Tetrapods, or four-legged animals, first stepped onto land about 395 million years ago. This significant event in the evolution of terrestrial animals, including humans, was made possible by strong hipbones and a connection through the spine via an ilium - features that were not present in the fish ancestors of tetrapods.
Dr Catherine Boisvert of the Australian Regenerative Medicine Institute at Monash University, Macquarie University’s Professor Jean Joss and Professor Per Ahlberg of Uppsala University in Sweden examined the hip structures of some of human’s closest fish cousins.
They found the differences between humans and fish are not as great as they appear - most of the key elements necessary for the transformation to human hips were actually already present in our fish ancestors.

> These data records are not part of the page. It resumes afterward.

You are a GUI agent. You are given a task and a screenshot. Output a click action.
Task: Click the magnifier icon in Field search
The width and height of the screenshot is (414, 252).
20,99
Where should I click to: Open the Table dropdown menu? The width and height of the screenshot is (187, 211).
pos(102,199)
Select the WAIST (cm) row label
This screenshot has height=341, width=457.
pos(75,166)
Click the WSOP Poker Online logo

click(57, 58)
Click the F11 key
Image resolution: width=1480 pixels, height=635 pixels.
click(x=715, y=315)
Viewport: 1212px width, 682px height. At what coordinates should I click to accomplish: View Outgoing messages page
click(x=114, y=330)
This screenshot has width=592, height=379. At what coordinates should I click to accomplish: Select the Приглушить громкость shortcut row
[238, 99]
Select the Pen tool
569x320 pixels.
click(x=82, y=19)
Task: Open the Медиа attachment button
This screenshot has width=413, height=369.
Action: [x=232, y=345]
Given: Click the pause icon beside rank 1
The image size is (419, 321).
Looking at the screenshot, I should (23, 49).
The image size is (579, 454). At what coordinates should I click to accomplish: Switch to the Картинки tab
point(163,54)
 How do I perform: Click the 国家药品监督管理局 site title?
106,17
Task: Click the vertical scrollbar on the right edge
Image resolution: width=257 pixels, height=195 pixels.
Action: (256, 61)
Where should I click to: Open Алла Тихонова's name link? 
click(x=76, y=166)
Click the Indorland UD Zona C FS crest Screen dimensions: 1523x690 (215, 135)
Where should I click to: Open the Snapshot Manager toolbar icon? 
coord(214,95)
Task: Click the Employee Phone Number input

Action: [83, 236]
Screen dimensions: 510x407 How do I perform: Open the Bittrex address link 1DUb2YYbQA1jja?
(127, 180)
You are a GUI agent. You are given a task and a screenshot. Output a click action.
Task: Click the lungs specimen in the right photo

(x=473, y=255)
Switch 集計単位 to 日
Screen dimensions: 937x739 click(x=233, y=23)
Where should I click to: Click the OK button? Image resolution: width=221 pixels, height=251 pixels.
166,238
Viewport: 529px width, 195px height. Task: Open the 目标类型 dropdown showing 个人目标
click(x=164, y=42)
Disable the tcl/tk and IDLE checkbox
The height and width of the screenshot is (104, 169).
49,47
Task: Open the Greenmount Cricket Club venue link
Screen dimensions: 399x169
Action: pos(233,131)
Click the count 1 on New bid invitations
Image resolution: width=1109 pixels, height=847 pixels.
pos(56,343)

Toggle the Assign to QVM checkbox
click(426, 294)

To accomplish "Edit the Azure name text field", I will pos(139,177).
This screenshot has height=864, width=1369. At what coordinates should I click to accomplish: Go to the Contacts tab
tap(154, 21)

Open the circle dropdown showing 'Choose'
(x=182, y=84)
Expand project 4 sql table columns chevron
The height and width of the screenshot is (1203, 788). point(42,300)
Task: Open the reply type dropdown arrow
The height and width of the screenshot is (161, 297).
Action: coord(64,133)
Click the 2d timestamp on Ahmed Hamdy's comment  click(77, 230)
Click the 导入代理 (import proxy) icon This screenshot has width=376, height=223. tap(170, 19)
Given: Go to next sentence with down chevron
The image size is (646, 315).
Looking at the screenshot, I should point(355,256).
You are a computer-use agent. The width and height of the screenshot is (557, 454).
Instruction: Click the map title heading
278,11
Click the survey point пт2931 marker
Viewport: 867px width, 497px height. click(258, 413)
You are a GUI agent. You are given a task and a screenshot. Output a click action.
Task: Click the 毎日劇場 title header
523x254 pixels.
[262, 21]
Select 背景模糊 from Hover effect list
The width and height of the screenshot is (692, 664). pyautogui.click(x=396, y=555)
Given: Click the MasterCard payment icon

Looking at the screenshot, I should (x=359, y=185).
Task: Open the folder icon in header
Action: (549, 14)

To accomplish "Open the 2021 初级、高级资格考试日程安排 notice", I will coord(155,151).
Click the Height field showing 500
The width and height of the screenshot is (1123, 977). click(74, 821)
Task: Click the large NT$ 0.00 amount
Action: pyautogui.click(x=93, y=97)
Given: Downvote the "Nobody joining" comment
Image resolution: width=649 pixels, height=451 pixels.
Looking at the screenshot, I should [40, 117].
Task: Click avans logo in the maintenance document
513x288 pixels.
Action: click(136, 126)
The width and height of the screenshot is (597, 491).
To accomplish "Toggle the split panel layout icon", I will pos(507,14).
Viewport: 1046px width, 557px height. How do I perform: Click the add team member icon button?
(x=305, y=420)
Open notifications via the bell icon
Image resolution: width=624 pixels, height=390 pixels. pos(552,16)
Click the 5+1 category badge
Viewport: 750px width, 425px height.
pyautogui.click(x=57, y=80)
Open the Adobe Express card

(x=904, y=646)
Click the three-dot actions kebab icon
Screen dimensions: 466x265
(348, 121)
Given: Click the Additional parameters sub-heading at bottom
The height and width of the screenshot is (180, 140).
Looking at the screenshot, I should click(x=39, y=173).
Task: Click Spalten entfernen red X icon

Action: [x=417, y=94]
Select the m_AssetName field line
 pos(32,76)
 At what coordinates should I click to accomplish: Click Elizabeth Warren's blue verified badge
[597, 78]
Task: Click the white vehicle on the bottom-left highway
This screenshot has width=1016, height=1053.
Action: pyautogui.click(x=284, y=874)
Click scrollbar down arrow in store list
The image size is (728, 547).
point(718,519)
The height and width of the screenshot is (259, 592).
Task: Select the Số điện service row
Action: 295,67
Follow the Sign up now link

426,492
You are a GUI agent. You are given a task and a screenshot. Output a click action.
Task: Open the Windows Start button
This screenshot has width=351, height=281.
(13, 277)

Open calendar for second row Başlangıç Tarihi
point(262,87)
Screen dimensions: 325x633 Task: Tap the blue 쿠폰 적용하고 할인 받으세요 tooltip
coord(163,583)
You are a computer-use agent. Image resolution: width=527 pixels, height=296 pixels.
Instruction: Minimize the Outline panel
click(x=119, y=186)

The researchers compared the development of the bones and musculature of the hip in the Australian lung fish, Neoceratodus forsterii, and the axolotl, Ambystoma mexicanum, commonly known as the Mexican walking fish.
Surprisingly, the results showed that the transition from a simple fish hip to a more complex weight-bearing hip could be achieved in a few evolutionary steps.
“Many of the muscles thought to be ‘new’ in tetrapods evolved from muscles already present in lungfish,” Boisvert said. “We also found evidence of a new, more simple path by which skeletal structures would have evolved.”
The researchers found that the sitting bones would have evolved by the extension of the already existing pubis. And the connection to the vertebral column could have evolved from an illiac process already present in fish.
“Our research shows that what initially appeared to be a large change in morphology could be done with relatively few developmental steps.”
This study was published in the journal Evolution and Development.